Assigned task
Please return the lines, both ends included, that run from the one containing "This screenshot has width=952, height=510." to the last line of the data below, exactly and alone.

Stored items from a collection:

· · · ·

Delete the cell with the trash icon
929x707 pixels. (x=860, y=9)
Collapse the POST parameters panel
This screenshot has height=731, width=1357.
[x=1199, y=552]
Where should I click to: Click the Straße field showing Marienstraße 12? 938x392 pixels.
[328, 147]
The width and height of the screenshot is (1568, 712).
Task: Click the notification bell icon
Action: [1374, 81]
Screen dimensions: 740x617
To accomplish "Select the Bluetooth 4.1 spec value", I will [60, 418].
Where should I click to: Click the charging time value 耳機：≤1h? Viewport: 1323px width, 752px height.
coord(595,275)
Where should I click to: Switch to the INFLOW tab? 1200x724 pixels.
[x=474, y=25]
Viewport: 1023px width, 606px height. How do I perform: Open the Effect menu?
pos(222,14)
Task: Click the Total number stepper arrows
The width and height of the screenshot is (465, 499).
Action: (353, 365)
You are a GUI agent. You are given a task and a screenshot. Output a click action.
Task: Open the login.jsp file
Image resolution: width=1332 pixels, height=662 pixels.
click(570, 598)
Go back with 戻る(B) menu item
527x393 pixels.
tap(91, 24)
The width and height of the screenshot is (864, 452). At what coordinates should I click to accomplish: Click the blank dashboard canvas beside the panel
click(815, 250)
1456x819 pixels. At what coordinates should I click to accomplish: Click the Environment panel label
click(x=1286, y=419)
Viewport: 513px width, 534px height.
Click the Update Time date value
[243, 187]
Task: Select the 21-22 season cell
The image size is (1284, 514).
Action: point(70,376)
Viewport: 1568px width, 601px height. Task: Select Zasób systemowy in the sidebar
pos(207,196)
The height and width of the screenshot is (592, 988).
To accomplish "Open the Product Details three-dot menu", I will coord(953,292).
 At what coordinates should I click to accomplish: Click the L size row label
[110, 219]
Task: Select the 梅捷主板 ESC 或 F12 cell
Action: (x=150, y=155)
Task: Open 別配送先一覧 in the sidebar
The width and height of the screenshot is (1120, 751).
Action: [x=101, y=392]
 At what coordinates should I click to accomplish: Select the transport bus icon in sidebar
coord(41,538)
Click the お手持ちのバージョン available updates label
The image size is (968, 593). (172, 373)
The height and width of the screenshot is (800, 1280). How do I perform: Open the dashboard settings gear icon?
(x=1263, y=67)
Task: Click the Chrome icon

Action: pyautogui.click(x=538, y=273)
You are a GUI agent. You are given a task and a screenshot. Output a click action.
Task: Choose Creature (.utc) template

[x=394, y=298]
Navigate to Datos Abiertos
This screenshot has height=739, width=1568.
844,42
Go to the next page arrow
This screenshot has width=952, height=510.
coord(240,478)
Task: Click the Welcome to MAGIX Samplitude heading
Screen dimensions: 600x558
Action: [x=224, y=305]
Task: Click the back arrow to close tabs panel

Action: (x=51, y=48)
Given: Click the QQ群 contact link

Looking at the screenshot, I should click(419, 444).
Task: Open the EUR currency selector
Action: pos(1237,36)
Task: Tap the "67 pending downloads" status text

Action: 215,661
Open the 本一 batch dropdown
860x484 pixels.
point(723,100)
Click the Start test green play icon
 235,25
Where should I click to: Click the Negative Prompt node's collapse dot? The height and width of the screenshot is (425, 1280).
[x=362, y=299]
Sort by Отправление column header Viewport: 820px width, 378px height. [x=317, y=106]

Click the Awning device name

· · · ·

Output for this task
This screenshot has width=952, height=510.
coord(240,478)
Task: Click the Welcome to MAGIX Samplitude heading
Screen dimensions: 600x558
Action: [x=224, y=305]
Task: Click the back arrow to close tabs panel

Action: (x=51, y=48)
Given: Click the QQ群 contact link

Looking at the screenshot, I should click(419, 444).
Task: Open the EUR currency selector
Action: pos(1237,36)
Task: Tap the "67 pending downloads" status text

Action: 215,661
Open the 本一 batch dropdown
860x484 pixels.
point(723,100)
Click the Start test green play icon
 235,25
Where should I click to: Click the Negative Prompt node's collapse dot? The height and width of the screenshot is (425, 1280).
[x=362, y=299]
Sort by Отправление column header Viewport: 820px width, 378px height. [x=317, y=106]

Click the Awning device name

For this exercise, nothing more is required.